*** Opening MATERIAL SUPPLIED ***
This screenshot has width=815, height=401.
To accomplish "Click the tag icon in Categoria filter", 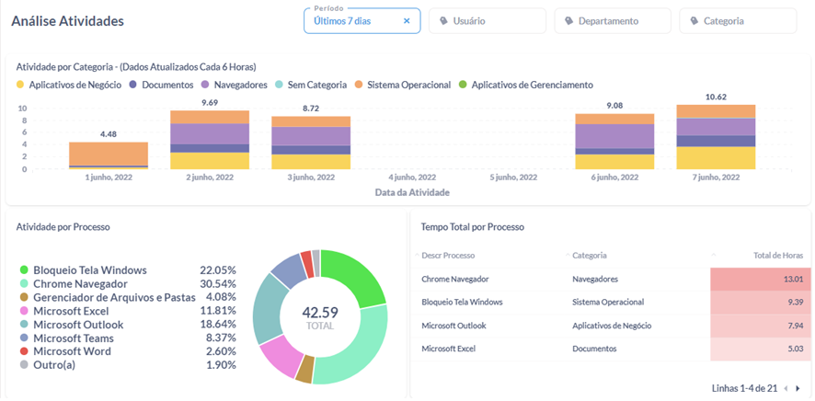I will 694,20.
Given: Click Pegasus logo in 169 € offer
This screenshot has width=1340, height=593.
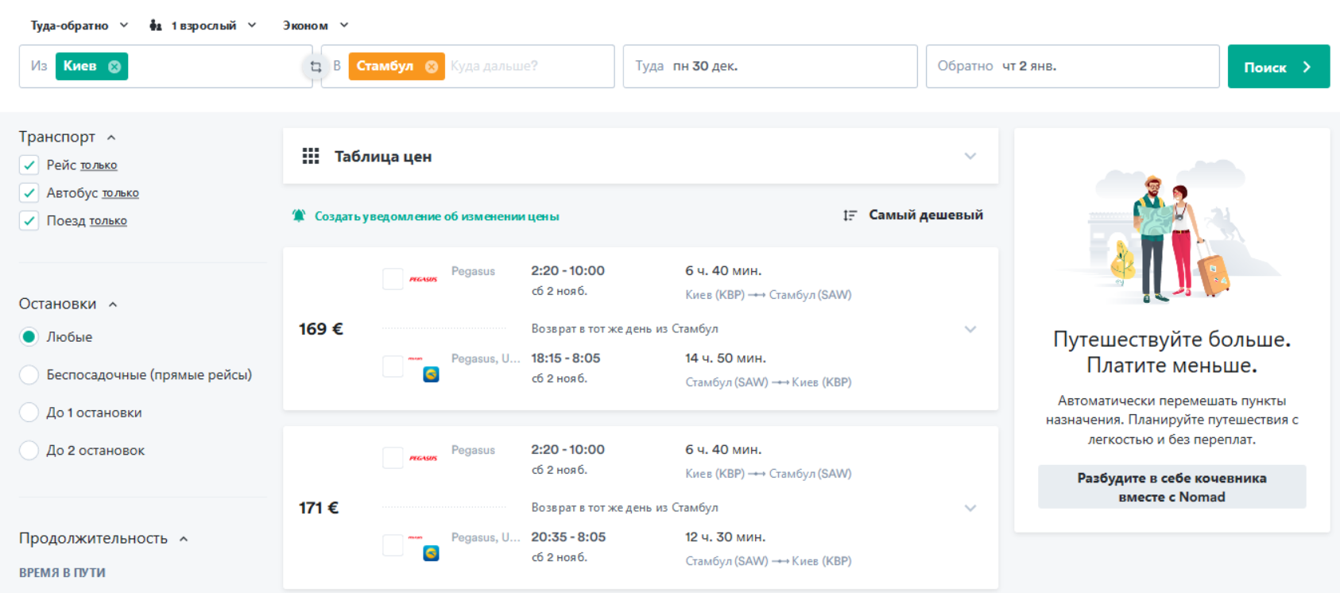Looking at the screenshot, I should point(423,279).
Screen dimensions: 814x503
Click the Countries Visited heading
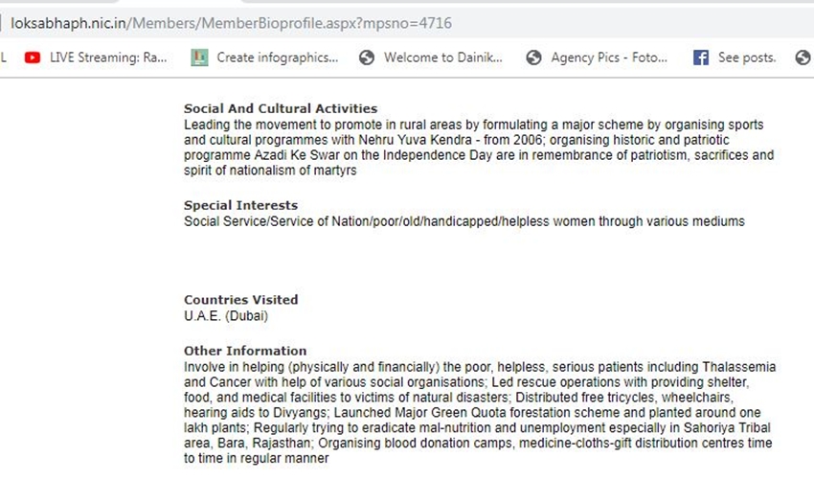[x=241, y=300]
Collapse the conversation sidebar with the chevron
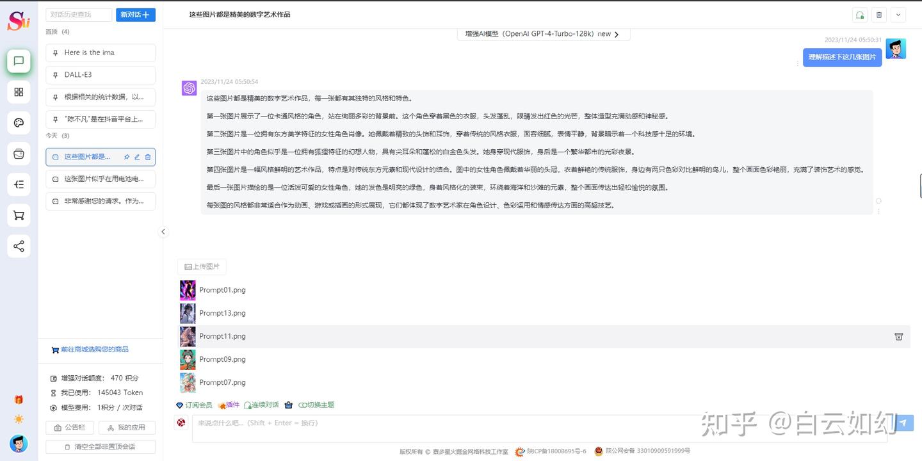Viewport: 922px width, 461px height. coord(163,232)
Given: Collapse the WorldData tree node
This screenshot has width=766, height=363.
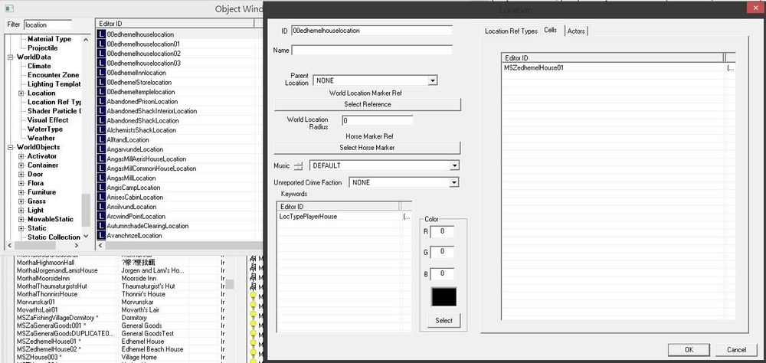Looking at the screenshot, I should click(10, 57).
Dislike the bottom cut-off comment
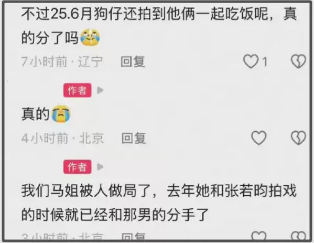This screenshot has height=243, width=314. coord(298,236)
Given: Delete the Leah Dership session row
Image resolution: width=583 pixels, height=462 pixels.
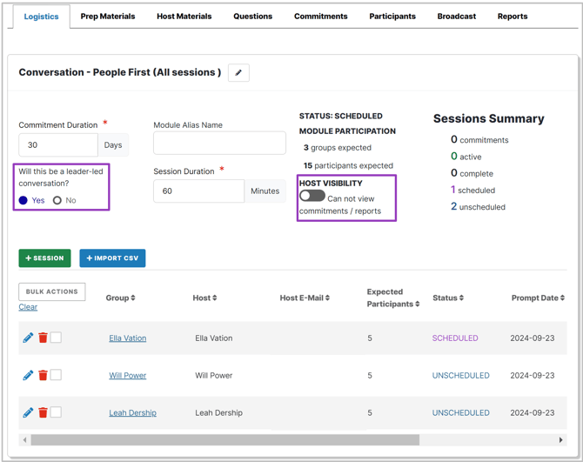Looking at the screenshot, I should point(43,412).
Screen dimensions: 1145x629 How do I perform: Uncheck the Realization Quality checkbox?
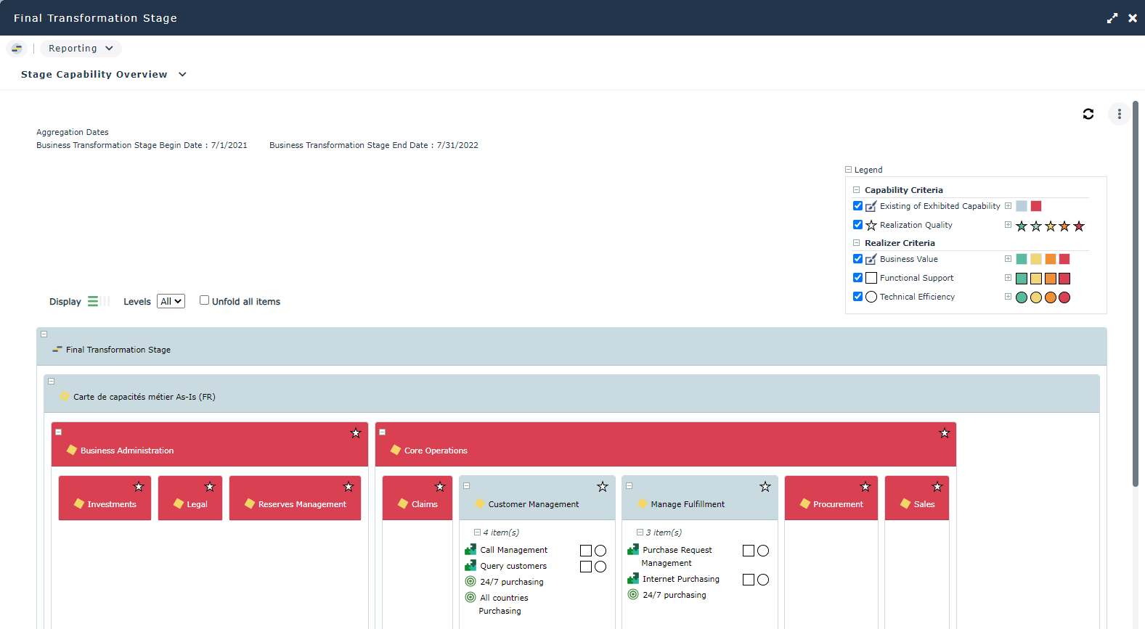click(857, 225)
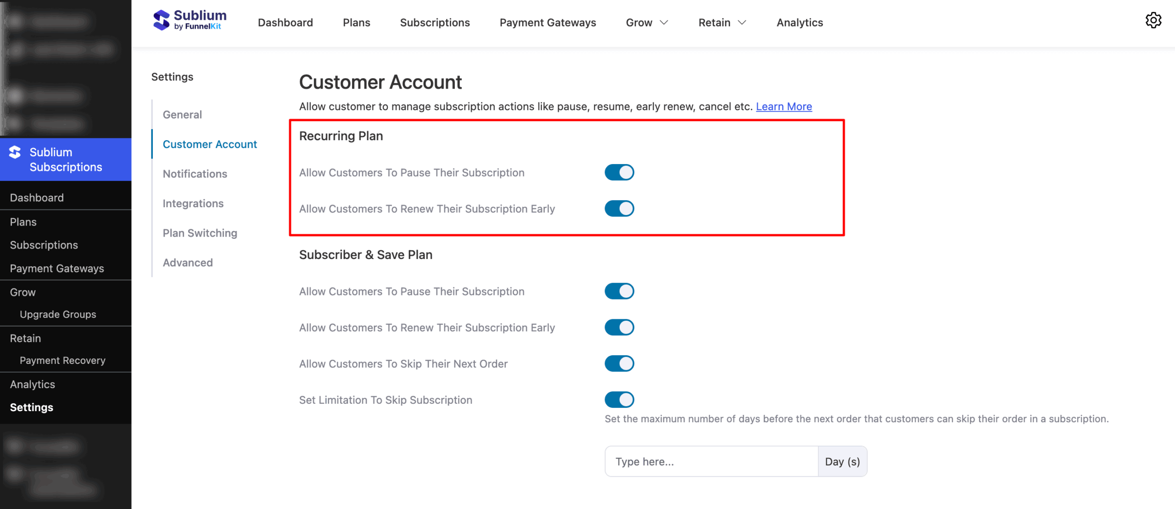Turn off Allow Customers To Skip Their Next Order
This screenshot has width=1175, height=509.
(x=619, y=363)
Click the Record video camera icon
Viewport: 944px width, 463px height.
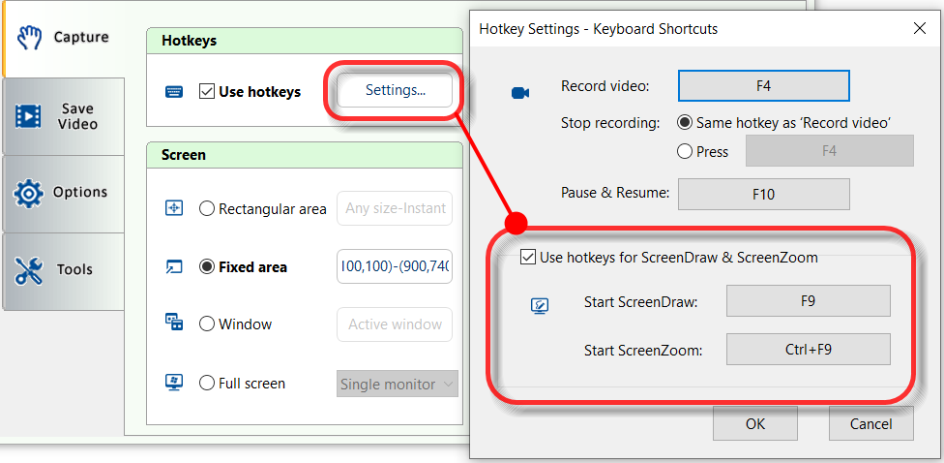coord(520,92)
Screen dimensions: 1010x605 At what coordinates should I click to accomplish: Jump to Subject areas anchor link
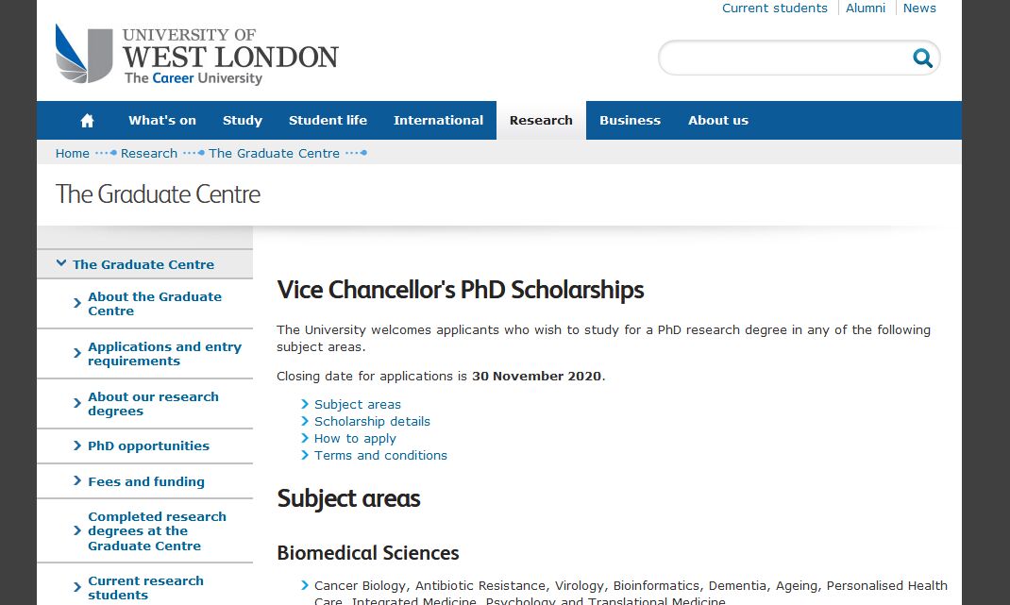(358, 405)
*** Closing MATERIAL SUPPLIED ***
## THE TASK
Output, exactly and with no pictures, every line from the one that contains "Collapse the conversation" through the final line of the entries.

## SOLUTION BELOW
Collapse the conversation sidebar with the chevron
Viewport: 922px width, 461px height. coord(163,232)
Given: Collapse the WorldData tree node
This screenshot has width=766, height=363.
Looking at the screenshot, I should click(10, 57).
Dislike the bottom cut-off comment
This screenshot has height=243, width=314. coord(298,236)
Given: Delete the Leah Dership session row
Image resolution: width=583 pixels, height=462 pixels.
Looking at the screenshot, I should point(43,412).
Screen dimensions: 1145x629 How do I perform: Uncheck the Realization Quality checkbox?
click(857, 225)
Turn off Allow Customers To Skip Their Next Order
This screenshot has width=1175, height=509.
(x=619, y=363)
Click the Record video camera icon
Viewport: 944px width, 463px height.
coord(520,92)
Screen dimensions: 1010x605 At what coordinates should I click to accomplish: Jump to Subject areas anchor link
(358, 405)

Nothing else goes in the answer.